[ACTIVITY]
Check every line of the entries below for the word "Reply", and copy the ones that have it.

• • •

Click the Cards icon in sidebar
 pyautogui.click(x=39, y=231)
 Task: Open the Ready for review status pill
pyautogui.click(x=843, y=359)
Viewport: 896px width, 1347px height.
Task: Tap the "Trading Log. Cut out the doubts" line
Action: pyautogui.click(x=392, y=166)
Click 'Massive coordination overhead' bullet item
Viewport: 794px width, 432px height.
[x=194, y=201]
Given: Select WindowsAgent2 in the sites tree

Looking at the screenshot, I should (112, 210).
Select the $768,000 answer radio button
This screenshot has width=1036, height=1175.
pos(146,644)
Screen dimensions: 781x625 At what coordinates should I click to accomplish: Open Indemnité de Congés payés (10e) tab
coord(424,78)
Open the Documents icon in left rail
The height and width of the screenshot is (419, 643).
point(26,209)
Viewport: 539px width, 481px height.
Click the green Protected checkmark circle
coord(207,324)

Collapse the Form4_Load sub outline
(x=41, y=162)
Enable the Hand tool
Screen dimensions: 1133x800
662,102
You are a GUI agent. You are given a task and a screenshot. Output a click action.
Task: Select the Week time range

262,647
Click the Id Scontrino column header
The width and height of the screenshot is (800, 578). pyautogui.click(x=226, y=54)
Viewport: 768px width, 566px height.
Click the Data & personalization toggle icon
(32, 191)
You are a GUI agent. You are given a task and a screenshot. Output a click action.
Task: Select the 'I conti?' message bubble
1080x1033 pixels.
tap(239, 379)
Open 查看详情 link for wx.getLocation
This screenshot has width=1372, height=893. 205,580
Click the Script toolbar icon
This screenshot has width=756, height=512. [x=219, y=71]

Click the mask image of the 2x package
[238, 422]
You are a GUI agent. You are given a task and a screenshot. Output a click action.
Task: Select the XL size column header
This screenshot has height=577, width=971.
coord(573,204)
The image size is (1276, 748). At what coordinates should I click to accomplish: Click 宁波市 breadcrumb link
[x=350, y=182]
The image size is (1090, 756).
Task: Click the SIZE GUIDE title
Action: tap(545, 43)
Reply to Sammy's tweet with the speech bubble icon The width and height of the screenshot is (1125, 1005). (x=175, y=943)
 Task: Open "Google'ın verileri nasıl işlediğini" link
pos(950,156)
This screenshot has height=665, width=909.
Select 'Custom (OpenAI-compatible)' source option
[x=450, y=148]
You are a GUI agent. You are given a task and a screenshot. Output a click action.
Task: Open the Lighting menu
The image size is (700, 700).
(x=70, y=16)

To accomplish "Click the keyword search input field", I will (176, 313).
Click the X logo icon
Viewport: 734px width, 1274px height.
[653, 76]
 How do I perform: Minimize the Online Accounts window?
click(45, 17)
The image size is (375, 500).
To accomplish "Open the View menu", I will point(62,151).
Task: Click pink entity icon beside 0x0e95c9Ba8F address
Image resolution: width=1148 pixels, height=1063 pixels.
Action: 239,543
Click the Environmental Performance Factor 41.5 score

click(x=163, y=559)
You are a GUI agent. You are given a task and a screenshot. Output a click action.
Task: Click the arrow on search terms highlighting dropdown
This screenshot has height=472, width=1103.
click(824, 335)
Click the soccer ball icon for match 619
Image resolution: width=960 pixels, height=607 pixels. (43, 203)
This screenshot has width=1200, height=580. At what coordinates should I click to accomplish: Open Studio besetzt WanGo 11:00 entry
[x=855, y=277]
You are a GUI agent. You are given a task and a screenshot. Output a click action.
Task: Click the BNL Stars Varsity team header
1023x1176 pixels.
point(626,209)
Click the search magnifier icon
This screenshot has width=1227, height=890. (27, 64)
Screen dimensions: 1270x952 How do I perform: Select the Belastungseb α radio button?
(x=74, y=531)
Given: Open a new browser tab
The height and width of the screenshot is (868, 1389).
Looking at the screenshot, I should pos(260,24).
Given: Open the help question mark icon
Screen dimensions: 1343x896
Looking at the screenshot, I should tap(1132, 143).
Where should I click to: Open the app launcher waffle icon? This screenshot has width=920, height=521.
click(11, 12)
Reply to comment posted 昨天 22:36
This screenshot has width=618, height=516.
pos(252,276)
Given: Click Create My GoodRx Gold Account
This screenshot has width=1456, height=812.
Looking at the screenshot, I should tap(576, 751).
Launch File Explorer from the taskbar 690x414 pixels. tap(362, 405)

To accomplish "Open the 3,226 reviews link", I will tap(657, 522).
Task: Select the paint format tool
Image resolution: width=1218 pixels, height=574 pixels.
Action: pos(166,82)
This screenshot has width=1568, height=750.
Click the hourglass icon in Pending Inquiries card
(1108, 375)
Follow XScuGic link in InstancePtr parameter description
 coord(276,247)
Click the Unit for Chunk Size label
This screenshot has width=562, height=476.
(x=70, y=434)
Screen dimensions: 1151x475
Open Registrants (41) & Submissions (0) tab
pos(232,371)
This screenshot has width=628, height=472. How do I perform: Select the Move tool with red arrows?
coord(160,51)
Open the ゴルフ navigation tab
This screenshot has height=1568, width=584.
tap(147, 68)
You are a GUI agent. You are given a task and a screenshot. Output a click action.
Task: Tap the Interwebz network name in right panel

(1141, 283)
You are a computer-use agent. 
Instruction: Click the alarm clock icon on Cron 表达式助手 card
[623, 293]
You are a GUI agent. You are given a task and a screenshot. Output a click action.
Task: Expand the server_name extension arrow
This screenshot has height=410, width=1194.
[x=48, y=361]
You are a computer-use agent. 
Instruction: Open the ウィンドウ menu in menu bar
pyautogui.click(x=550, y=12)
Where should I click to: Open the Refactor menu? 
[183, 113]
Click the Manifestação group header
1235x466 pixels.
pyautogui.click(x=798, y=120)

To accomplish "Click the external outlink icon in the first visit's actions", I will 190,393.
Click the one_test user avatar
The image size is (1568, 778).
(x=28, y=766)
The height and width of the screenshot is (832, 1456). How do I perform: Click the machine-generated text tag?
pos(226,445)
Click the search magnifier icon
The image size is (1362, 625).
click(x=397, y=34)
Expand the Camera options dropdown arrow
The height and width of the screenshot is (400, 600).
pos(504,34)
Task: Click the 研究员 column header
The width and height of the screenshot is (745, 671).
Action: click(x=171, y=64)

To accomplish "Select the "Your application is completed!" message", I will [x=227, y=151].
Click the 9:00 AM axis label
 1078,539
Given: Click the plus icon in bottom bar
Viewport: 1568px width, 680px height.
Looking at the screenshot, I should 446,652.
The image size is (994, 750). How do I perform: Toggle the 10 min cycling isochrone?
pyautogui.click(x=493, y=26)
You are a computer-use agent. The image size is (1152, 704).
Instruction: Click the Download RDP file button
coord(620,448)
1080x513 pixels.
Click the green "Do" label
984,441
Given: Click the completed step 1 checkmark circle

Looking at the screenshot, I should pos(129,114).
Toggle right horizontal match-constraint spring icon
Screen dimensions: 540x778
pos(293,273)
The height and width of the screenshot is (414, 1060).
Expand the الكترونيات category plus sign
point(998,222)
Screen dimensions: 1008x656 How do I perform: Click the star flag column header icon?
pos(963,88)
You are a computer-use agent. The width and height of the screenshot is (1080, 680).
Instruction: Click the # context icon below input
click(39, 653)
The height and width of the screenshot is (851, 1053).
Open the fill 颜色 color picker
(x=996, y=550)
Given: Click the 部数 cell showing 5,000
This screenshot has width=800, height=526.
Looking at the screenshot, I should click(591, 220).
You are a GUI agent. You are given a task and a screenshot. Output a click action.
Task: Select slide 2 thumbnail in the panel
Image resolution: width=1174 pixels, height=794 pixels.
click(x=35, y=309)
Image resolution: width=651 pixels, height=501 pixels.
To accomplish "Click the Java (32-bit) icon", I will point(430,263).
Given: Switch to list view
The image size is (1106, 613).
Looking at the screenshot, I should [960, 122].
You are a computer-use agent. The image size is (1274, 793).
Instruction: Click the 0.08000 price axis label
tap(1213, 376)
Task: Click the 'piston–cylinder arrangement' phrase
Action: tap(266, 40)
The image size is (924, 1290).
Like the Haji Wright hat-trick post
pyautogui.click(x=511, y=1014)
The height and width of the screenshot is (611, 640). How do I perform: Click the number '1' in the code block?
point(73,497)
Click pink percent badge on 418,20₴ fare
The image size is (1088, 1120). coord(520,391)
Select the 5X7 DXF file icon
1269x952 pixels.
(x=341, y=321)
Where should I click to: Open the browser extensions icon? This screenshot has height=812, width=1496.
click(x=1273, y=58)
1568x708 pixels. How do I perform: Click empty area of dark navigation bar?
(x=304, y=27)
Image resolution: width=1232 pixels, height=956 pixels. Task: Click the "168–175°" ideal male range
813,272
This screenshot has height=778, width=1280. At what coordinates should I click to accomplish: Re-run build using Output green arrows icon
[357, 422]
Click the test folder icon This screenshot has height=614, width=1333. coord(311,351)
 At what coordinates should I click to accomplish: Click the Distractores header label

• • •

[ANSWER TO THIS PROBLEM]
Reply to Sammy's tweet with the speech bubble icon The width and height of the screenshot is (1125, 1005). (x=175, y=943)
Reply to comment posted 昨天 22:36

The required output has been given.